*Problem to solve*:
The string "estudiantes" may appear in lines of the data; report how many lines contain it, with no other output.

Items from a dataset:
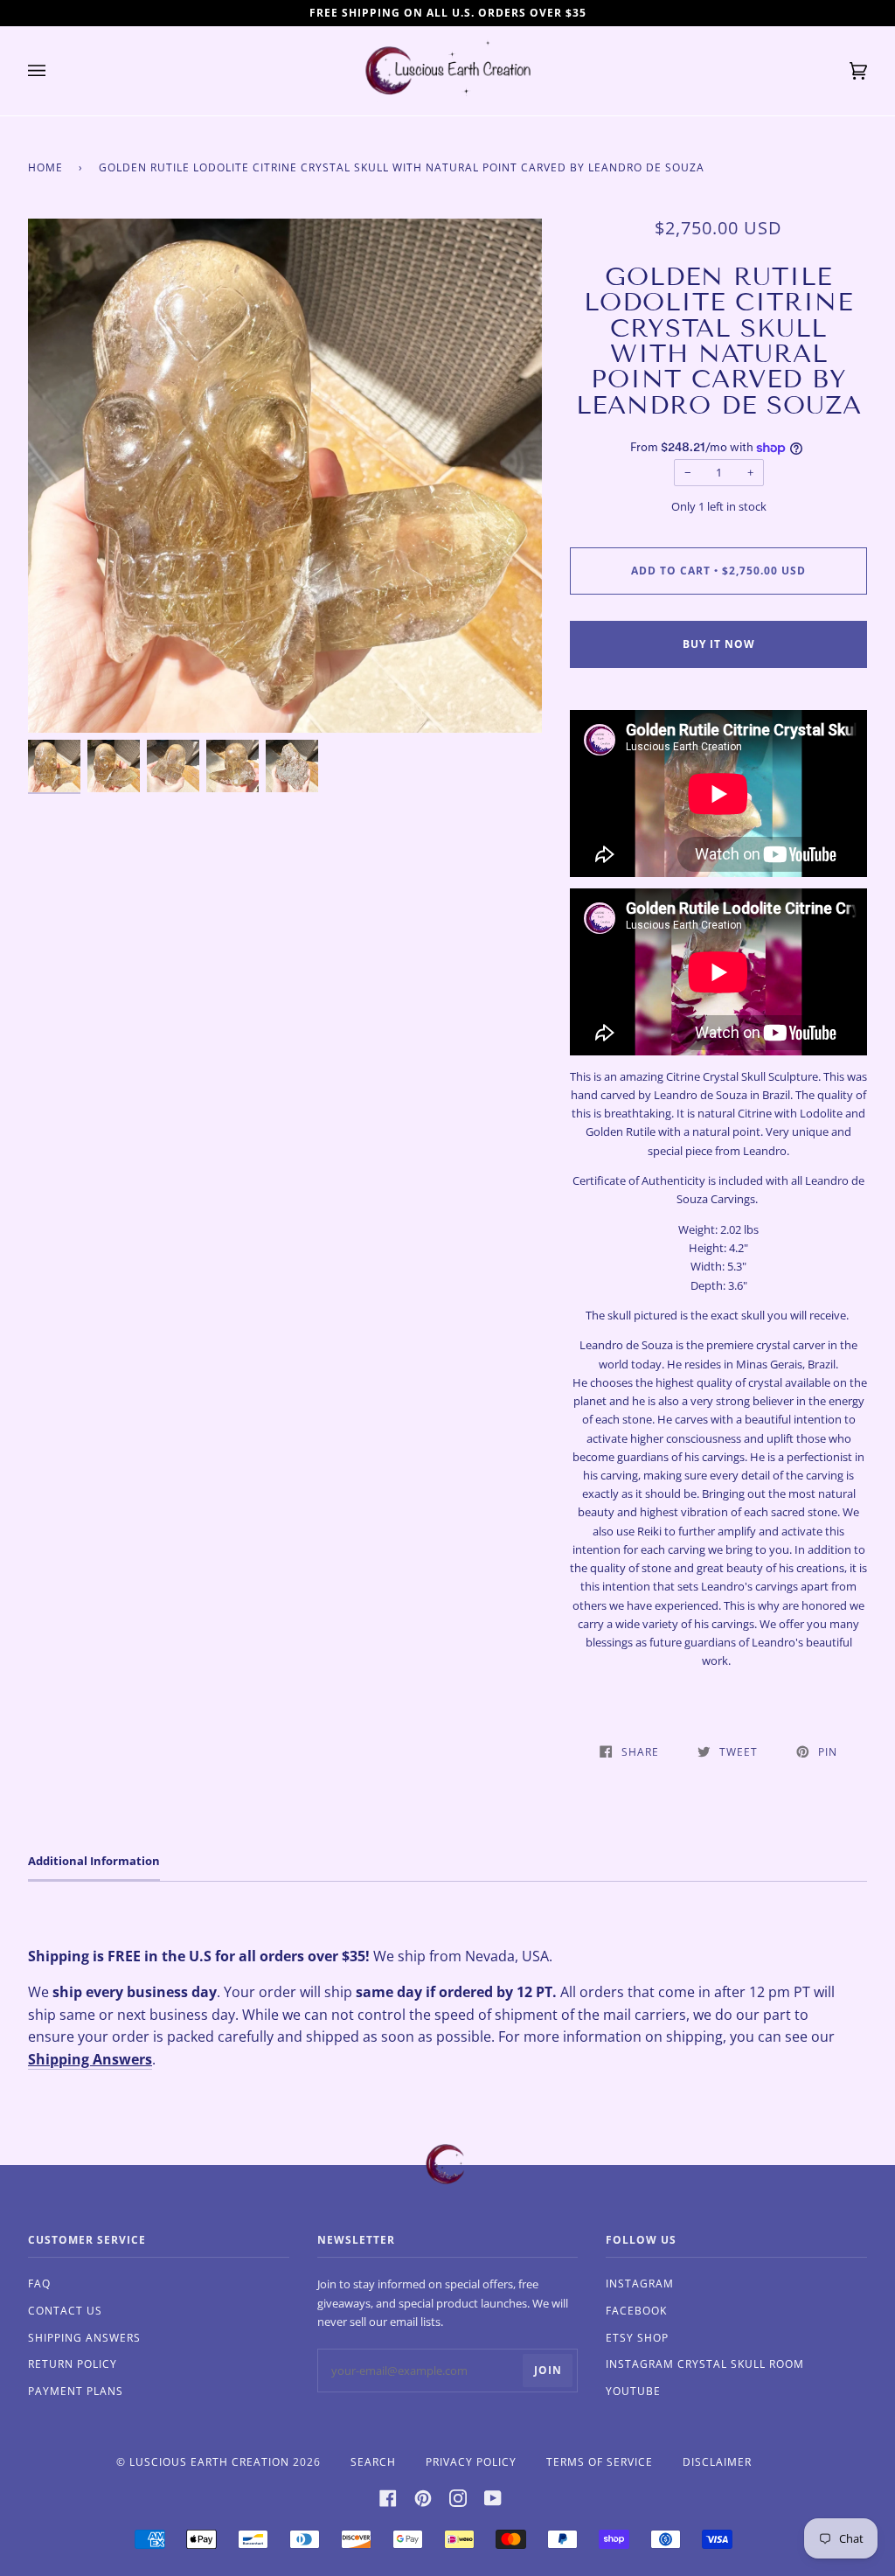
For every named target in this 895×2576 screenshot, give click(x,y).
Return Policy (72, 2364)
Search (373, 2461)
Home (45, 167)
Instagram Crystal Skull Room (705, 2364)
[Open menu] (54, 70)
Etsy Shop (637, 2337)
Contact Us (65, 2310)
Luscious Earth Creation (209, 2461)
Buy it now (719, 644)
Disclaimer (717, 2461)
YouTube (633, 2391)
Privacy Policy (471, 2461)
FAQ (39, 2283)
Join (548, 2370)
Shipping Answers (90, 2059)
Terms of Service (599, 2461)
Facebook (636, 2310)
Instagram (640, 2283)
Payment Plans (75, 2391)
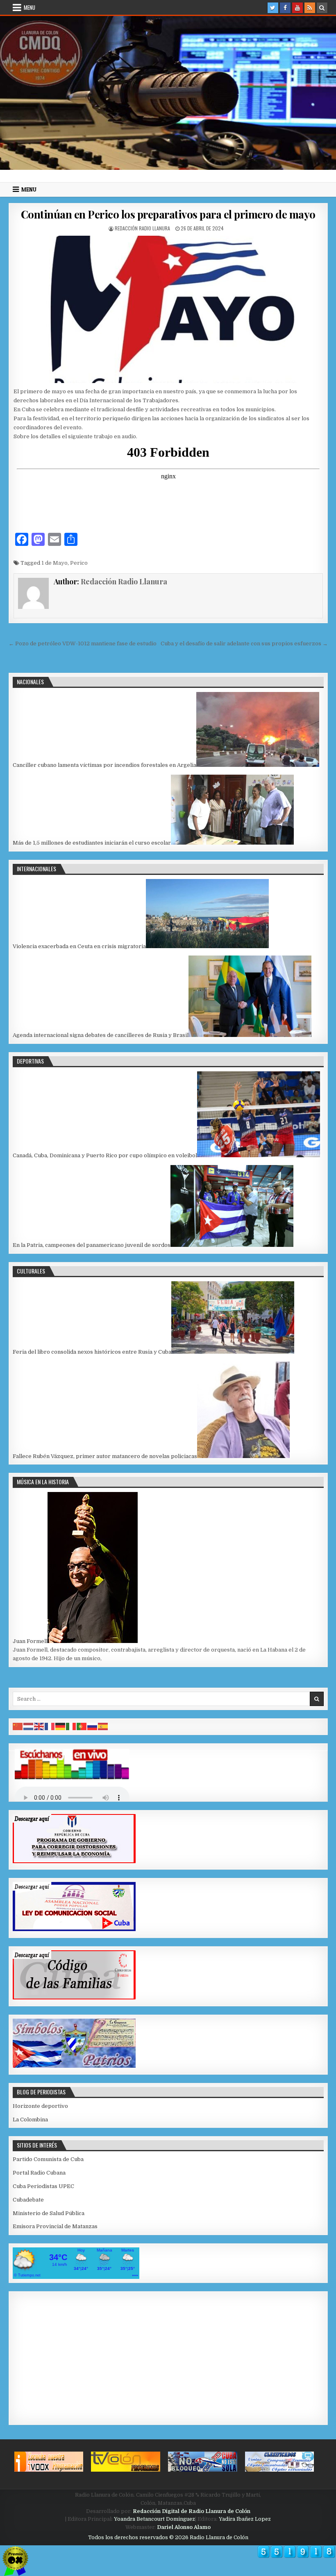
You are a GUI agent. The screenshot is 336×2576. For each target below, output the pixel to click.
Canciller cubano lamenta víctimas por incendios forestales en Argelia (104, 765)
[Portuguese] (82, 1726)
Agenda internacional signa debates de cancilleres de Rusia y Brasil (100, 1035)
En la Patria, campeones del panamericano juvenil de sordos (91, 1245)
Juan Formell (30, 1641)
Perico (79, 563)
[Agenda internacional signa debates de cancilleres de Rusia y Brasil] (249, 1035)
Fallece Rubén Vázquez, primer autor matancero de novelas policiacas (105, 1456)
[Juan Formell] (93, 1641)
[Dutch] (28, 1726)
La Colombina (30, 2119)
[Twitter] (273, 7)
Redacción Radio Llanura (142, 228)
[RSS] (309, 7)
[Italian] (71, 1726)
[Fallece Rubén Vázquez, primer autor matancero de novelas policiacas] (243, 1456)
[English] (39, 1726)
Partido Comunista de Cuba (48, 2159)
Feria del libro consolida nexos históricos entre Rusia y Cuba (92, 1352)
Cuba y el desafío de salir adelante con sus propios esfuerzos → (244, 643)
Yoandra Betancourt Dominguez (154, 2519)
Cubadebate (28, 2200)
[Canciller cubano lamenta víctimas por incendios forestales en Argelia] (257, 765)
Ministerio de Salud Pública (48, 2213)
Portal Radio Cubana (39, 2173)
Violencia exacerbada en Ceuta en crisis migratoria (79, 946)
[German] (60, 1726)
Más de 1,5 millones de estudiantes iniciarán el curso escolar (92, 843)
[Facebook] (285, 7)
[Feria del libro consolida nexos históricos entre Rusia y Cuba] (232, 1352)
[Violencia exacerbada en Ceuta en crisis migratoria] (207, 946)
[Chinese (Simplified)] (18, 1726)
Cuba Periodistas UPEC (43, 2186)
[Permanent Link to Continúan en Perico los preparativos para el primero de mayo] (168, 309)
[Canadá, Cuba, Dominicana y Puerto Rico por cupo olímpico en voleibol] (258, 1155)
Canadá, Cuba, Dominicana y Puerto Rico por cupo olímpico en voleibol (105, 1155)
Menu (29, 7)
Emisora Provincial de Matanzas (55, 2226)
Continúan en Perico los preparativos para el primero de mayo (168, 214)
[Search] (322, 7)
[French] (50, 1726)
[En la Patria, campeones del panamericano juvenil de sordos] (231, 1245)
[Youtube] (297, 7)
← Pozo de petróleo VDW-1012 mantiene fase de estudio (83, 643)
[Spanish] (103, 1726)
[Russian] (92, 1726)
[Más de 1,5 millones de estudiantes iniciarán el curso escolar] (232, 843)
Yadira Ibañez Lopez (245, 2519)
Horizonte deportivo (40, 2106)
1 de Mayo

*Task result*:
2